These kids even pass teachers or sit in classrooms, which would usually result in a taken-up device and ill-natured mutters and icy stares. It used to be that no student would dare take out his or her phone at any time for fear of having it taken away. However, it seems that now teachers have become more lax with the “no cell phone” rule.

Most kids can walk through the halls, phone in hand, and pass a gauntlet of teachers who do not even bat an eye (excluding all administrators and principals). Of course, it is different in class, where any sign of a phone is met with a sharp “Put it up!” but it is still less harsh than it has been in the past.

Students have been noticing—and taking advantage of—this change.
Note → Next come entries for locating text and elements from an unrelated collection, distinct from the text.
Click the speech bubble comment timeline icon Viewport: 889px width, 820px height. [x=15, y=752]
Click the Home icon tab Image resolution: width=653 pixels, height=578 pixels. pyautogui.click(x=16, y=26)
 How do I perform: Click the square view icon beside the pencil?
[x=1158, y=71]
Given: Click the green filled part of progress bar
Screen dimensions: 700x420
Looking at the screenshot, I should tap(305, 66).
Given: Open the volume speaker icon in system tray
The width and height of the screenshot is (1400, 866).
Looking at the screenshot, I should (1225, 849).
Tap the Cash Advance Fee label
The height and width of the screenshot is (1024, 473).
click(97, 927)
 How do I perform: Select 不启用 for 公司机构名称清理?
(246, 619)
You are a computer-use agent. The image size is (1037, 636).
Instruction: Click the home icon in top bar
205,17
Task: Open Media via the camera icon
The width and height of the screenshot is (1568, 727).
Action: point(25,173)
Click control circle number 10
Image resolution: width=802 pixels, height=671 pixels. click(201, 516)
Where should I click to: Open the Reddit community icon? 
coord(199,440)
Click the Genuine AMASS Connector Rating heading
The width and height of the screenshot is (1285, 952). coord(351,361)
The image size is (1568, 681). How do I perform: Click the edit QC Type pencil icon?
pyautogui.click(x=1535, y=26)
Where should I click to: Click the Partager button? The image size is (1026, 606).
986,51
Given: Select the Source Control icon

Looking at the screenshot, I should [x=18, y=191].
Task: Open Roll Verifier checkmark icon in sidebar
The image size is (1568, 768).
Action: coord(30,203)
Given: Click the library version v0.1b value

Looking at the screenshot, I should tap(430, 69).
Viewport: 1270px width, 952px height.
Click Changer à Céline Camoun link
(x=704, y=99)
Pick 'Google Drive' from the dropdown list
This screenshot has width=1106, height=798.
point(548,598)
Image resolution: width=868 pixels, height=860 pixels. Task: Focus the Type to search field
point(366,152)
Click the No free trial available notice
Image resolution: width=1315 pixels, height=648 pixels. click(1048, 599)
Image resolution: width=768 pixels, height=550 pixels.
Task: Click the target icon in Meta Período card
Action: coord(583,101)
Says senior Andrew Stolorena, “Yeah, as long as I don’t use it, I just leave my phone on my desk; [the teachers] don’t seem to care.” He has even noticed this new freedom in the hallways. “I can text on my way to class and no one really seems to mind.”

What has caused this newfound lack of rule administration? It may be that with the ubiquitous availability of cell phones and their technological advancement—like being connected to the Internet at all times and having access to any information needed—teachers believe that in the long run it may help the students learn. The kids can in touch with the happenings of the world and remain globally connected and involved, as long as it is not happening in class.

Or perhaps the teachers feel that since a cell phone exists in the pocket of every student, it would be useless to take up all phones they see between 7:00 a.m. and 2:10 p.m. The school would be flooded after hours with parents coming to pick up the device and giving their children and stern but exhausted lecture on “paying attention.” The administration of the rule between classes would just be too much work.

It could be the simplest answer of all however. Maybe the teacher feels that since technology is so ubiquitous among teens and teachers are not restricted to that rule, they do not want to get into the age-old argument of “But if you can use yours, why can’t I use mine?”